Amjad Khan

Personal information
- Full name: Amjad Khan
- Born: 21 August 1966 (age 60) Srinagar, Jammu and Kashmir
- Batting: Right-handed
- Bowling: Right-arm medium-fast
- Role: Wicket-keeper

International information
- National side: United States;

Domestic team information
- 1988/89: Jammu and Kashmir

Career statistics
| Competition | First-class | List A |
| Matches | 2 | 4 |
| Runs scored | 42 | 61 |
| Batting average | 10.50 | 15.25 |
| 100s/50s | 0/0 | 0/0 |
| Top score | 22 | 36 |
| Balls bowled | – | 63 |
| Wickets | – | 1 |
| Bowling average | – | 50.00 |
| 5 wickets in innings | – | 0 |
| 10 wickets in match | – | 0 |
| Best bowling | – | 1/45 |
| Catches/stumpings | 3/– | 0/– |
- Source: ESPNcricinfo, 3 February 2011

= Amjad Khan (American cricketer) =

Indian-born American cricketer

Amjad Khan (born 21 August 1966) is a former Indian-born American cricketer. Khan played as a right-handed batsman who bowled right-arm medium-fast and who could occasionally field as a wicket-keeper.

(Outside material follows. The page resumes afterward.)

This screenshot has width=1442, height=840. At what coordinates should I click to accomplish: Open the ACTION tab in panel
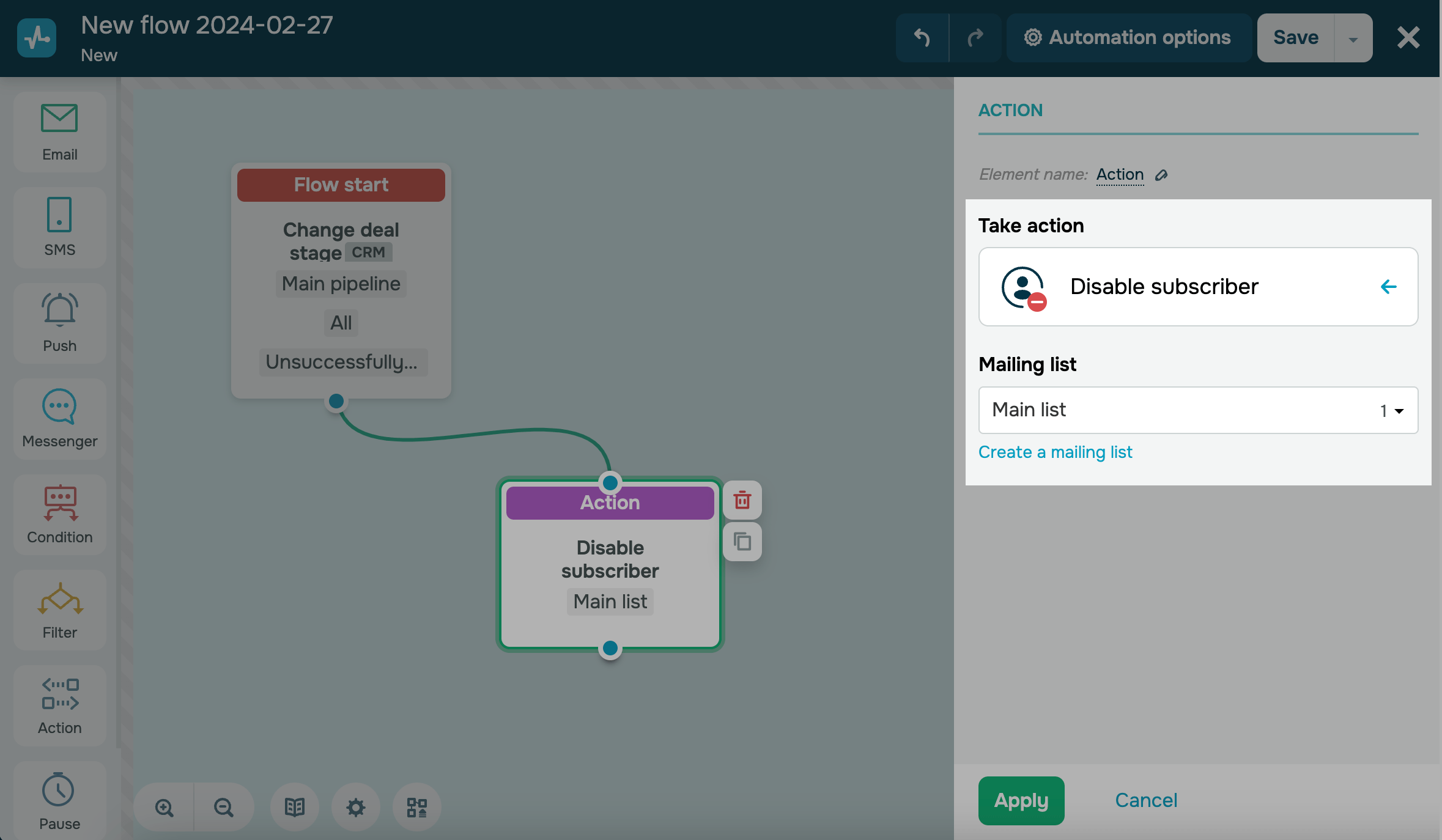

He was born in Srinagar, Jammu and Kashmir, India and made his first-class debut for Jammu and Kashmir in the 1988/89 Ranji Trophy against Delhi. He made one further first-class appearance for the state that season, which came against Haryana. In his two matches for the state, he scored 42 runs at a batting average of 10.50, with a high score of 22. The following year in 1989, Jammu and Kashmir did not participate in the Ranji Trophy due to the political unrest.

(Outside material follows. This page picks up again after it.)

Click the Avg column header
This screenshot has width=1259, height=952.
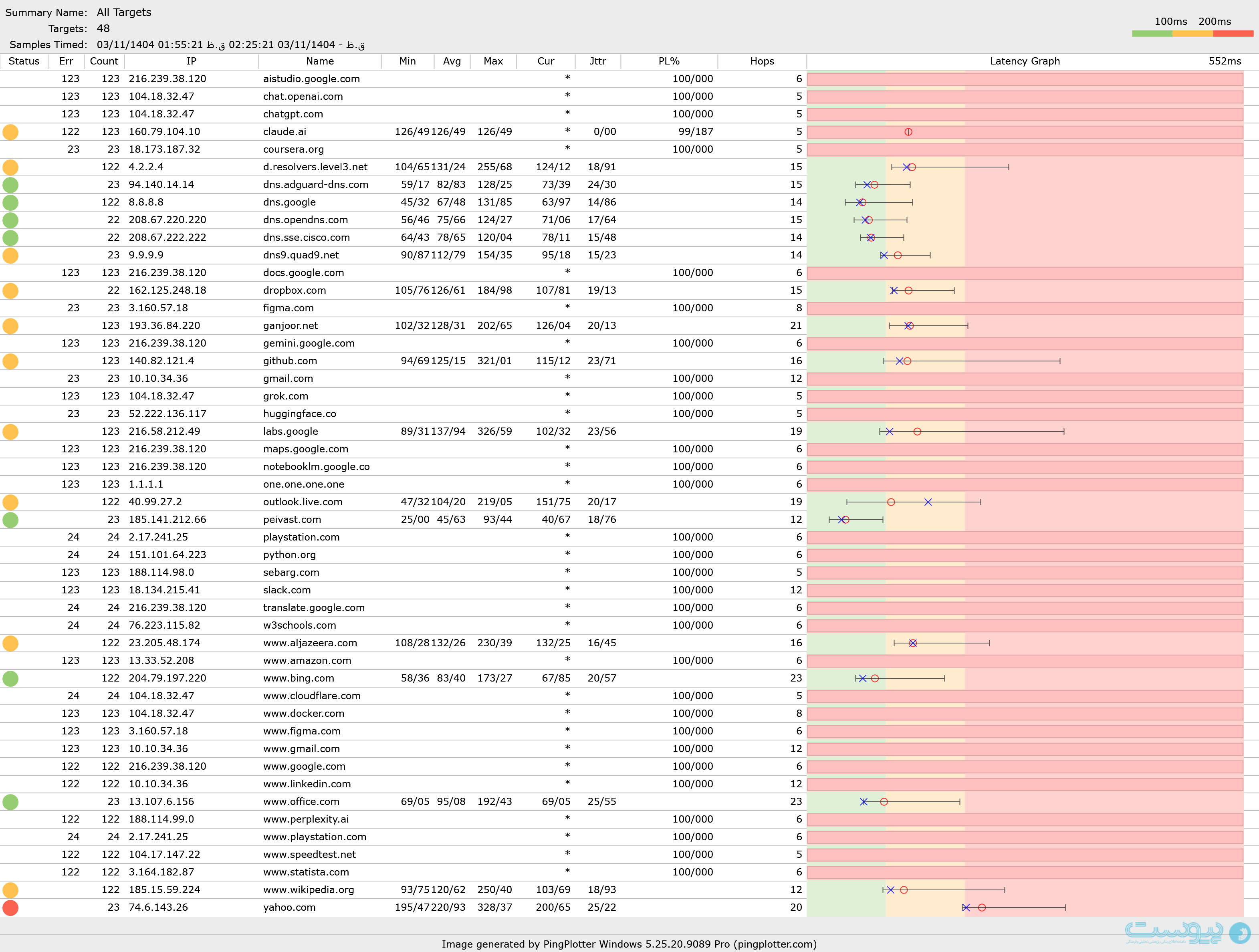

In 1990, he left India for the United States of America to find a better life. Playing for the New York Eagles, a Caribbean-centred club, he led them to three championship's in the Commonwealth Cricket League, the largest league in America. In 1996, Khan moved to Northern California and continued his run scoring spree on the west coast as well. A prolific run scorer in American domestic Cricket for close to two decades, Khan holds the record high score for a batsman in North America when he scored 304* in a quarter final match for United Cricket Club against Berkeley Cricket Club in the Northern California Cricket Association in 1999, although this match is not a senior match. He is one of only three players to have scored a triple century in any form of limited overs cricket. Amjad achieved another unique feat on 30 September 2012 when he scored the "Fastest century in US cricket history" in the final of the Eastern American Cricket Association's Twenty/20 Blitz. Playing the final at Baisley Pond Park, in Richmond Hill, New York, Khan scored his century against Richmond Hill CC and it took him just 56 balls to reach the hundred that included 9 fours and 7 sixes.

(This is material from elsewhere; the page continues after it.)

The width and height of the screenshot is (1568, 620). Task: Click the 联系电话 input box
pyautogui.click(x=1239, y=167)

He was selected to play for the United States in the 2000/01 Red Stripe Bowl. The matches in this competition had List A status, as such his List A debut came against Jamaica. He played three further List A matches in the tournament, the last of which came against Trinidad and Tobago. In his four List A matches for the United States, Khan scored 61 runs at an average of 15.25, with a high score of 36. He took a single wicket with the ball at a bowling average of 50 and best figures of 1/45. His final match for the United States came in a Man of the Match performance in the 2002 ICC Americas Championship against Bermuda that was played in Buenos Aires, Argentina.

Khan never played for the USA again and paid the price for his outspoken and open criticism of the current United States of America Cricket Association administration, led by Gladstone Dainty. In January 2010, he again criticised the United States of America Cricket Association and its president Gladstone Dainty on cricket website Cricinfo.

Khan currently lives with his family on Long Island, New York, where he works for Microsoft.